Here are a few tips you can do to make your transition a little easier:
Find your spot
Scan your whole home for space you’ll claim for yourself to turn into a home office. There should be ample space to accommodate all your furniture and work needs. Check for access to a power source to make sure you don’t end up running here and there just to get yourself connected to a wall socket. Lighting should also be assessed. Does it have ample light that will be friendly to your eyes? Do not take this one for granted, you need to be honest with your lighting situation. Otherwise, you run the risk of getting eye strain in just a few hours of working. Make a list of the things you’ll likely need such as an extension strip, auxiliary lighting, and maybe a side table or shelf to hold your office supplies.
Get a good table
While you’re still in the planning stages, look into ergonomic tables. This is a good investment for long-term work from home settings. Even if you decide much later to switch back to the office setting, you can still use this for a variety of purposes at home. A great type of ergonomic table is an adjustable table that you can easily turn into a standing desk and reset to the regular setting to use with your favorite chair. These tables are specially designed to provide maximum comfort to allow you to work for hours without the developing pain or soreness that you might commonly experience when at the office.

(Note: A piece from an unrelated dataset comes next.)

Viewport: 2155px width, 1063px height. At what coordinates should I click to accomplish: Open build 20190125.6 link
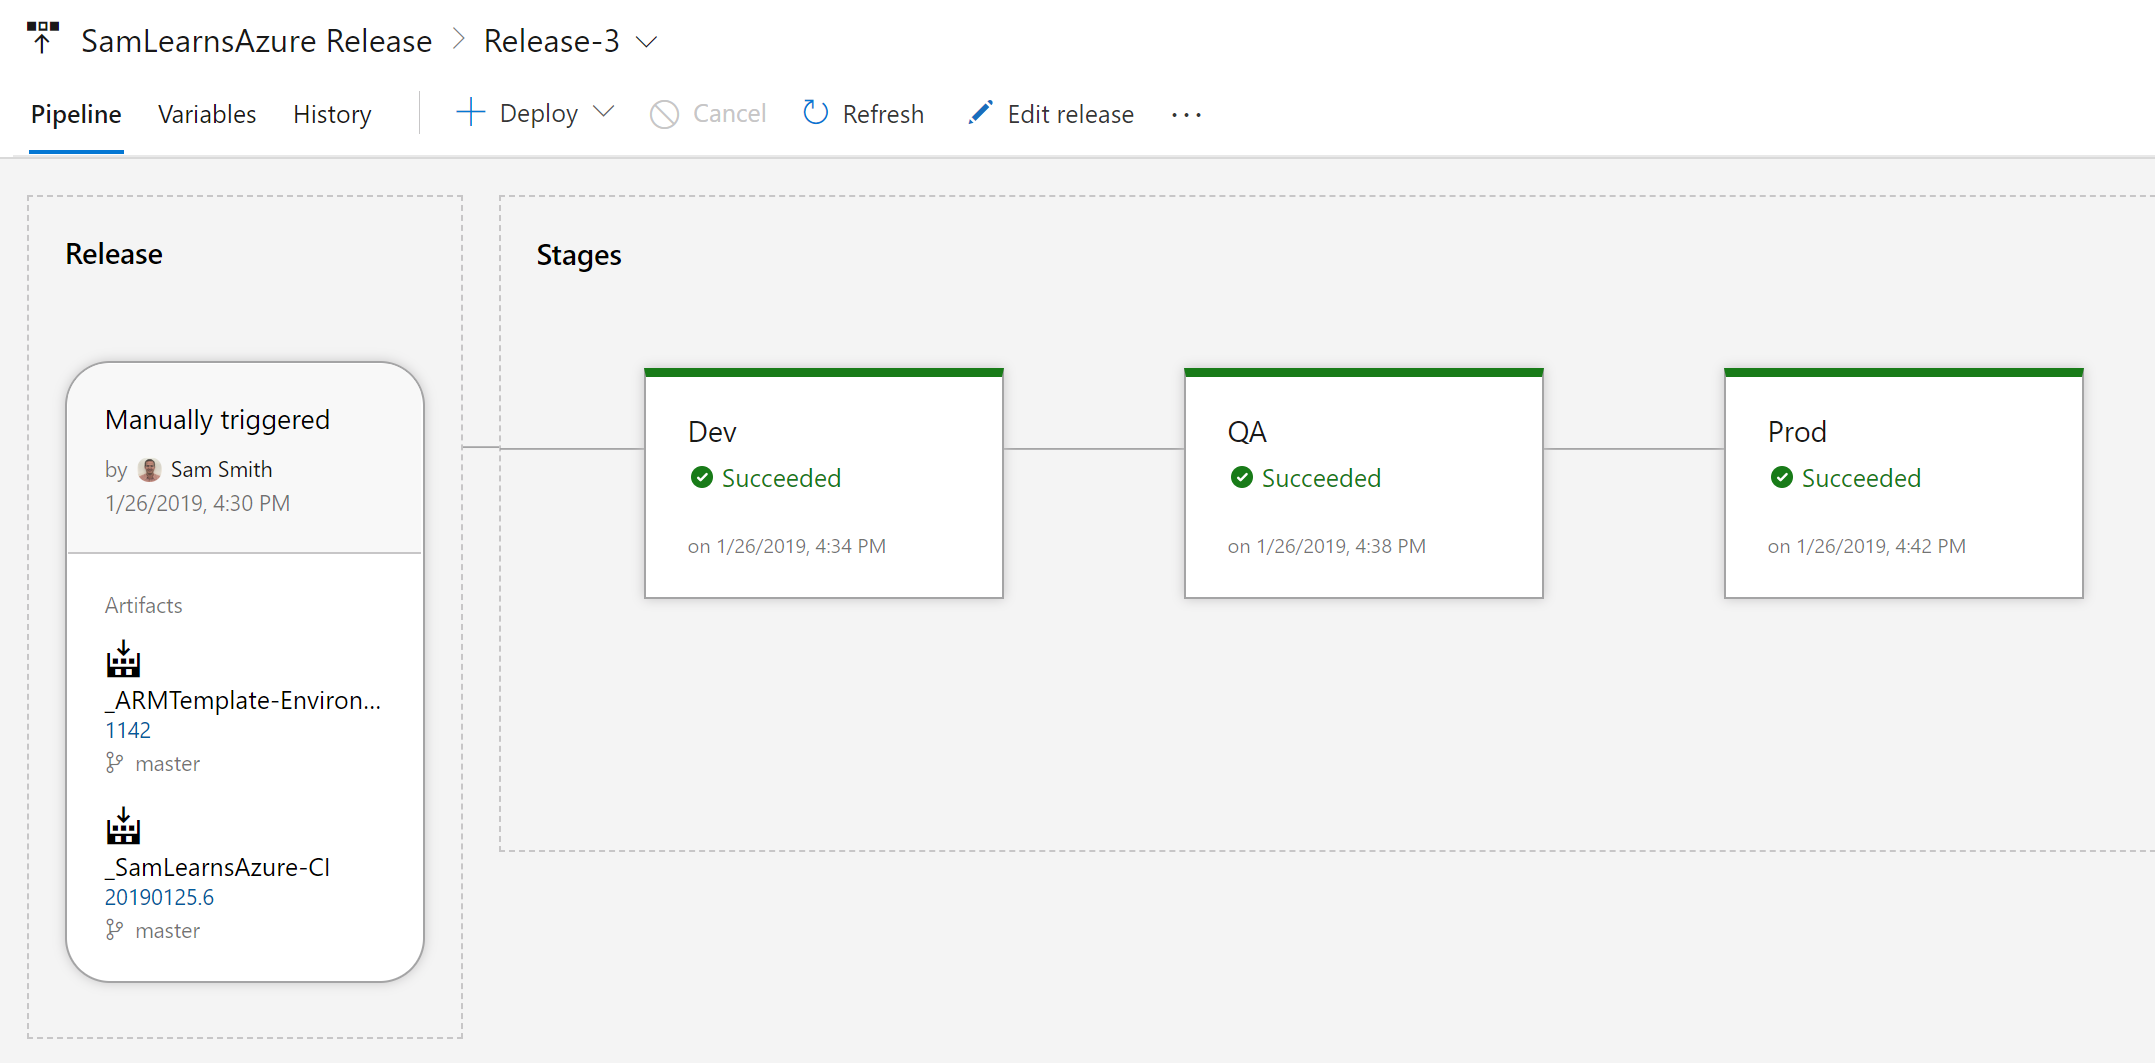click(159, 898)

And while you’re looking into ergonomic tables, pair that up with a good ergonomic chair that will allow your body to remain comfortable while maintaining and promoting good posture. You’ll also achieve several great health benefits such as the prevention of cardiovascular diseases and even be good for your mental health. Remaining comfortable while you work for long hours will keep you focused and happy. As a result, you can expect to remain productive no matter how much work you need to be done within your schedule.
Set your facility proximity
After you’ve chosen your spot at home to turn into your home office, an easy way to slowly transition is to think of the rest of your home as an office. Your kitchen area is your pantry where you’ll head to get a snack. The bathroom is another area that you should think of; this shouldn’t be too far from your spot so you can access it easily when you need it and even save a bit of time. Of course, this is probably not as far as what you had at the office. The rest of the rooms at home can be thought of like your usual stockrooms or closed offices from other stuff you don’t normally interact with.
Decorate your space
To ease you in, initially decorate your workspace the same way you did with your desk at the office. This will spare you from the initial shock and adjustment period of getting used to not seeing certain familiar things. Then when you feel you’re getting used to this kind of setting, you can gradually start redecorating and reorganizing the space according to your taste and preference.
Keep in touch
You are only physically distant from the people you used to work with at the office. But if you’ve managed to create friendships through the years, take advantage of technology and keep in touch with these people through social media, SMS, or the occasional phone calls (of course, do this when you know you’re both not busy with work). Never just detach yourself from your social circles just because you’re moving to a work from home setting. Doing so will affect you in more ways than you think is possible. And once you’re personally getting affected by the detachment, you’ll notice that you’re no longer being productive or are becoming more prone to brain fog. Remember that a good social life is always healthy.
Before you start transitioning, you need to first do one thing: put yourself in the proper mindset. Acknowledge what you’re about to do and how it will be different from the way you’re accustomed. This will help ease you in. And to make it easier for you to understand why transitioning is important, think of how fish cannot just be dumped inside your aquarium at home. Like the fish, you need to first be acclimated to your new environment so you can comfortably move and do your tasks without the constant feeling of adjustment.
Moving to a work-from-home setting is not a difficult thing to do, but it should also not be taken lightly. As a social butterfly, you may need to do a few more things to avoid the feeling of dread in the long run. You will crave the social interactions and the usual activities you do outside. But once you get the hang of things, you’ll be happy you made the switch. Just don’t forget to take breaks every once in a while and take care of yourself.